# Three dimensional chess/checker board



## Howard Ferstler (Sep 27, 2007)

Some time back, I posted info about a project that involved building a chess/checker board. It was conventional in scope, but did involve some interesting construction tricks that made it different from the run of the mill. Read about it at:

http://www.woodworkingtalk.com/f13/chess-checkers-board-24609/

OK, now I have built another one. This is a "3D board," with the front ranks at either edge higher up than the next rank inward, and the next after that lower still. Only the two central ranks are down at the lower level. The result is a battlefield where the two armies face each other across a valley and march downhill, battle on the slopes and in the valley, and then scale the heights of the enemy to win the war.

As with the earlier board, this one is made up of select-pine pieces, roughly 2 inches square and 0.75 inch high. However, they are mounted on mdf strips, themselves mounted on an mdf bottom board, that allow for the slopes on the top. The cuts were basic, using both a table saw and miter saw, with a jointer to smooth the pine boards prior to cutting them into chunks and smooth the frame sides, and the glue used was PL construction poly, which allowed me to set the squares within a 30-minute work window. To keep them uniformly separated I used tongue-depressor style hobby sticks, cut down and inserted in the gaps. A photo in the earlier article referenced above show how the sticks can be used.

The dark squares were stained with Minwax Red Mahogany and the lighter ones were not stained at all. The frame around the perimeter is redwood (reclaimed) and it is also not stained. Once the glue work was done I hit the thing with five coats of Deft semi-gloss spray lacquer.

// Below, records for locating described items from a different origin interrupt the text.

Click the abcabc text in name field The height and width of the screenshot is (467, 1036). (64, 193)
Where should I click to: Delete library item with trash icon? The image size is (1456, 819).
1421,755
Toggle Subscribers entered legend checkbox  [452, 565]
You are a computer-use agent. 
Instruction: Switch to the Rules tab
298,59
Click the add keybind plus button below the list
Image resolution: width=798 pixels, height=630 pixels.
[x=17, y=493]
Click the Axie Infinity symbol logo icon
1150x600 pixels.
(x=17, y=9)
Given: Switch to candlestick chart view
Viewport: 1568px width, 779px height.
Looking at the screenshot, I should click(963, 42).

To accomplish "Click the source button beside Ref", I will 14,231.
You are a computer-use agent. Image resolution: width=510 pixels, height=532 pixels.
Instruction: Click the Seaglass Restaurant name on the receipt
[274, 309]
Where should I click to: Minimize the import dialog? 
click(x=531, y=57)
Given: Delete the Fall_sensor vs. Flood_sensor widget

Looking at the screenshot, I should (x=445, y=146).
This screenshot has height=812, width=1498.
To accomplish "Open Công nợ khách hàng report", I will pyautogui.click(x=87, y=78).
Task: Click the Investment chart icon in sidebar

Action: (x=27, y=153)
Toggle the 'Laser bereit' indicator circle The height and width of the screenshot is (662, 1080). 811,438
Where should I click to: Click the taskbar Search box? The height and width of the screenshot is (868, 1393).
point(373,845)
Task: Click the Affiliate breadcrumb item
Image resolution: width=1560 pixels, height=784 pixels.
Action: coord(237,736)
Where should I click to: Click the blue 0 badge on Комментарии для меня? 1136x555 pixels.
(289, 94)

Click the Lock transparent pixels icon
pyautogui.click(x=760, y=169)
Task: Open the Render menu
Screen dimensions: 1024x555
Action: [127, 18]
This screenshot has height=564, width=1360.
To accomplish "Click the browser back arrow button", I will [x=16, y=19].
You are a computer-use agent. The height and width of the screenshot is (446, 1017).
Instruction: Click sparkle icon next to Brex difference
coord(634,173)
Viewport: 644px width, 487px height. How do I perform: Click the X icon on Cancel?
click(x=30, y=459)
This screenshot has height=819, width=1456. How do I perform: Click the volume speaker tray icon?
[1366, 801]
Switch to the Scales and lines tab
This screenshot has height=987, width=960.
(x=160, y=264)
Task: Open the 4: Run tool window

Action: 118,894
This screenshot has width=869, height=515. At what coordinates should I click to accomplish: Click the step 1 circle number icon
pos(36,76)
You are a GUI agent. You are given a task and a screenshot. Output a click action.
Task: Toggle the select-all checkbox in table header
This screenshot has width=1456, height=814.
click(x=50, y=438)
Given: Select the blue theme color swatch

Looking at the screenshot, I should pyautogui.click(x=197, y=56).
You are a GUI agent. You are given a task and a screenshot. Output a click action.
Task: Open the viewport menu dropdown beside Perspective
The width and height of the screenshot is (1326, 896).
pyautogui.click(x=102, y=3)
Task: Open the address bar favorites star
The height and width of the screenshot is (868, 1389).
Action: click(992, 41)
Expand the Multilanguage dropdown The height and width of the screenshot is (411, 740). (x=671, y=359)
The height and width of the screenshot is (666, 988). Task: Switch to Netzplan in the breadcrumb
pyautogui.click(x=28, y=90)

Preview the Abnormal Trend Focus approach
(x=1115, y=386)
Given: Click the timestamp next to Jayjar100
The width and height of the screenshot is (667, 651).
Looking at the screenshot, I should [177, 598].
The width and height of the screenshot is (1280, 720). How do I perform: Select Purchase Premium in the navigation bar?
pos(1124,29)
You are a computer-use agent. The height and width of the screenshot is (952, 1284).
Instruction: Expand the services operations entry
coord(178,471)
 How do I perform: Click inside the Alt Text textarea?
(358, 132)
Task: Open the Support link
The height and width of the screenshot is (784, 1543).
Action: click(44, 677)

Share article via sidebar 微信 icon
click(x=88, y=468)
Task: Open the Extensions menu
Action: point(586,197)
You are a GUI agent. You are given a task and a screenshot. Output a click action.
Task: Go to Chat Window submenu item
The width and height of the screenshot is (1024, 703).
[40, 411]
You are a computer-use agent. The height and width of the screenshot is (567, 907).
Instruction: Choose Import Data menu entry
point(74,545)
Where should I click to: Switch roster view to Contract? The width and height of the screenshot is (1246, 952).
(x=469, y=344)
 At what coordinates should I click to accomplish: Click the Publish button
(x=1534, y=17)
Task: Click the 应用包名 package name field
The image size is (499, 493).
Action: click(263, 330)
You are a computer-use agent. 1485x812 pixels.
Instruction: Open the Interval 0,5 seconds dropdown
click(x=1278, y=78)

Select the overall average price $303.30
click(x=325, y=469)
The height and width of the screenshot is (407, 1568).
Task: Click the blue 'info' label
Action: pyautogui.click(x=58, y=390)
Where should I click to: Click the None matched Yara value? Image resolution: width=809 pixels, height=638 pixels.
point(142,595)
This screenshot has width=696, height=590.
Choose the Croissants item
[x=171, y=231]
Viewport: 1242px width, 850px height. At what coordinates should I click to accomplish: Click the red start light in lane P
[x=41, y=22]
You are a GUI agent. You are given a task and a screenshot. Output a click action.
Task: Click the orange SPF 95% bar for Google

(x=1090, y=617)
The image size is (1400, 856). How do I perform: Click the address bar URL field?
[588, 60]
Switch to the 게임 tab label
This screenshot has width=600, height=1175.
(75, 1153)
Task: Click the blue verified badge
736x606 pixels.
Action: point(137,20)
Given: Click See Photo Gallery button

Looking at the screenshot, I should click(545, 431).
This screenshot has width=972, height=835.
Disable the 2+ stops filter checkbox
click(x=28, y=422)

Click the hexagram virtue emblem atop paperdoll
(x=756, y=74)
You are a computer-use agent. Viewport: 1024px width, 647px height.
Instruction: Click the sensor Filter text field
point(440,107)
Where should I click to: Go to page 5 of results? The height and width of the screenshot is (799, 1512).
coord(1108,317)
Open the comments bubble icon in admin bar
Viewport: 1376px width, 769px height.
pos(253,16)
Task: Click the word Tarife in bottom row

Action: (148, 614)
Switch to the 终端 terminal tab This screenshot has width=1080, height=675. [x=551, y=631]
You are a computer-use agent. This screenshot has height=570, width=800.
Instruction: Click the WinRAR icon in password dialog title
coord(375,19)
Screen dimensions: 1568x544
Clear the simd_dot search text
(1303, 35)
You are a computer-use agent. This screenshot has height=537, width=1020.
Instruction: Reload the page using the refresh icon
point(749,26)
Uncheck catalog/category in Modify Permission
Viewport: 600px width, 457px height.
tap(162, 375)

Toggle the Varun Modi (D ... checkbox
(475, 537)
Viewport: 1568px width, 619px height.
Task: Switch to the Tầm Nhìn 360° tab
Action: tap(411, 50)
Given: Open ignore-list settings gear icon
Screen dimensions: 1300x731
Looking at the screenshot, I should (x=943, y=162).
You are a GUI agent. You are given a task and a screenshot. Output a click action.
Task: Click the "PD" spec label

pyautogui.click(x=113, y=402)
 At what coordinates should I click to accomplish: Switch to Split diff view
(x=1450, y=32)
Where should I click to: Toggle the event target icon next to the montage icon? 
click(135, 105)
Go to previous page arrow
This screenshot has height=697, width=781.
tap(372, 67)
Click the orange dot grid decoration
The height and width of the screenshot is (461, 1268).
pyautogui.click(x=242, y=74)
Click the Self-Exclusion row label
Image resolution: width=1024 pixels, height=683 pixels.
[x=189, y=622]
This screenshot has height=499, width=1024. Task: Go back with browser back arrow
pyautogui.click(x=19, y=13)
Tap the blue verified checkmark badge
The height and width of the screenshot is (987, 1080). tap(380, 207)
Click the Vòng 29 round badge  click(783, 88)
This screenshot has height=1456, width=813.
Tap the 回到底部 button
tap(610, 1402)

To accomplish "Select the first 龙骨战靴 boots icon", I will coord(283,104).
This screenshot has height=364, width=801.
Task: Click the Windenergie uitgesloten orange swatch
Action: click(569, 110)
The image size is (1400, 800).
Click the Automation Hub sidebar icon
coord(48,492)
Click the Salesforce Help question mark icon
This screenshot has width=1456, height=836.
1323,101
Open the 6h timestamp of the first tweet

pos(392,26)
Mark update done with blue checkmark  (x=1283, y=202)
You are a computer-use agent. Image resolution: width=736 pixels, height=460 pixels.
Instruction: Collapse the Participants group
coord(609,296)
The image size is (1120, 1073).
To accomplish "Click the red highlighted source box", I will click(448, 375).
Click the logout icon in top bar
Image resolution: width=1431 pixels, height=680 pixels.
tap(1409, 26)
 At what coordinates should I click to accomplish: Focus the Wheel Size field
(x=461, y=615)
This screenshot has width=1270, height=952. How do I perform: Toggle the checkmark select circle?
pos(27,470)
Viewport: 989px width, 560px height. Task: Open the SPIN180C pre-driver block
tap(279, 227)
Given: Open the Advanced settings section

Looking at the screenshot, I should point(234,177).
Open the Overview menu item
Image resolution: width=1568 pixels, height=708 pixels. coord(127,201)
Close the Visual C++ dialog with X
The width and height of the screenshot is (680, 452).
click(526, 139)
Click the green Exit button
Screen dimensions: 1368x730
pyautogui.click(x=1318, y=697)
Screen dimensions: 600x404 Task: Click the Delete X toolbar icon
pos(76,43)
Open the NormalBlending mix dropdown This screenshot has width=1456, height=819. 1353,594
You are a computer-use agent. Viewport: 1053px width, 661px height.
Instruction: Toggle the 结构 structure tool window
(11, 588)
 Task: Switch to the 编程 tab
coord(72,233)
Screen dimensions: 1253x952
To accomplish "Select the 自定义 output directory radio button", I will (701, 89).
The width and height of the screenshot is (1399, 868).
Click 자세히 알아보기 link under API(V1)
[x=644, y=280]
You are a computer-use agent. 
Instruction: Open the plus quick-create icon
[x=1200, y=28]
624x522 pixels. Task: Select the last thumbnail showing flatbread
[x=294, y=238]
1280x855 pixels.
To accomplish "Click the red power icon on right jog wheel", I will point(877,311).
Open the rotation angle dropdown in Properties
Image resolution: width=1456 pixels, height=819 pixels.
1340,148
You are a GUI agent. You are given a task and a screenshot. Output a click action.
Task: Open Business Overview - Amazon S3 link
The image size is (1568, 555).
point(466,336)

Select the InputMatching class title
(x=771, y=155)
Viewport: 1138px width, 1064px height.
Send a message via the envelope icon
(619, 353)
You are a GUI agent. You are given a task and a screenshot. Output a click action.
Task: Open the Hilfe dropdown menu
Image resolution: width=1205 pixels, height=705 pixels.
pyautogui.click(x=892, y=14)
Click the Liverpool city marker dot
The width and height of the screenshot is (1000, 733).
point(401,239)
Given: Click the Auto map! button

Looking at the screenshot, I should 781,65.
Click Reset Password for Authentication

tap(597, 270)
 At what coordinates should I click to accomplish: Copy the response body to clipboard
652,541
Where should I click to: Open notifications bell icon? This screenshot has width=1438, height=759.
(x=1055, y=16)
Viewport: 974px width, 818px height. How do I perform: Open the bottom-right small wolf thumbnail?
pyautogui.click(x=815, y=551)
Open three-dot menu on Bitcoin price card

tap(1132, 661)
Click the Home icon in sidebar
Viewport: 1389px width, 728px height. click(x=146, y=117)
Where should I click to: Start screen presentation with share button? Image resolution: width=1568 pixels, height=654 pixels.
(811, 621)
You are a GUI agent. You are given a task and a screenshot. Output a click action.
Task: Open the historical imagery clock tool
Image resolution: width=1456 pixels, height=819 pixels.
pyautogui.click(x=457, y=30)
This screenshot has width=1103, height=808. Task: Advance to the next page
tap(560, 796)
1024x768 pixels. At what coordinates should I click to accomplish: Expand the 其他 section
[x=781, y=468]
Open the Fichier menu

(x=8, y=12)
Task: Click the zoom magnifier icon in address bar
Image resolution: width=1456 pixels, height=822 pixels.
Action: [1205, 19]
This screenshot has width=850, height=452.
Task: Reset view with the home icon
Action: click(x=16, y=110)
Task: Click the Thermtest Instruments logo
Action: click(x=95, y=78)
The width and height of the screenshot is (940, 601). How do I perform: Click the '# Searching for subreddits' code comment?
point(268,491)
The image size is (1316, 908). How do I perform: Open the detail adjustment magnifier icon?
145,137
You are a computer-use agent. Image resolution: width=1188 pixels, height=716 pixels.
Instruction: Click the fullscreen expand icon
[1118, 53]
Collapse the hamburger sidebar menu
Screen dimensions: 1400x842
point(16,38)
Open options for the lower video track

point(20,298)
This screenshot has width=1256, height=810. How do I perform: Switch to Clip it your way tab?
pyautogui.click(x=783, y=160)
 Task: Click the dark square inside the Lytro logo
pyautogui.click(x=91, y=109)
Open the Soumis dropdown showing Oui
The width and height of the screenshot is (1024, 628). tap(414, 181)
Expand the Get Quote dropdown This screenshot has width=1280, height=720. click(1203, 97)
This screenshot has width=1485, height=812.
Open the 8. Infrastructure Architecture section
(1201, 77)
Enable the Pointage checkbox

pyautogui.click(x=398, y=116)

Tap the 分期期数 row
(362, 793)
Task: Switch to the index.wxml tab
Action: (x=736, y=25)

I used Minwax spray varnish on the earlier board, which explains why in the comparison photo it has the lighter squares being somewhat yellower than with the new board.

The new board is not only thicker than the earlier one, but is also bigger overall, and it weighs considerably more, too.

I did not make the chess pieces in the comparison photo, but I did purchase ready-made jobs constructed of pine and I drilled into the bottoms (basically hollowing them out), and installed lead fishing sinkers held in place by two-part epoxy. That gave them some serious heft.

Howard Ferstler


----------



## wood shavings (Mar 20, 2009)

glue up of the board, did you have any issue with the glue, seeing it has all the diff. height in each row Really like the contrast that you get with the boards


Jerry


----------



## rayking49 (Nov 6, 2011)

That is very unique. I like it.


----------



## MidKnight (Aug 6, 2012)

I love this. 

Is this a commission for somebody else, or for you?


----------



## Chaincarver Steve (Jul 30, 2011)

Very interesting. I like it.


----------



## sanchez (Feb 18, 2010)

That's really cool. I like how you turned the grain 90 between the light and dark squares.


----------



## Al B Thayer (Dec 10, 2011)

Come on. Be honest. You ran out of sand paper.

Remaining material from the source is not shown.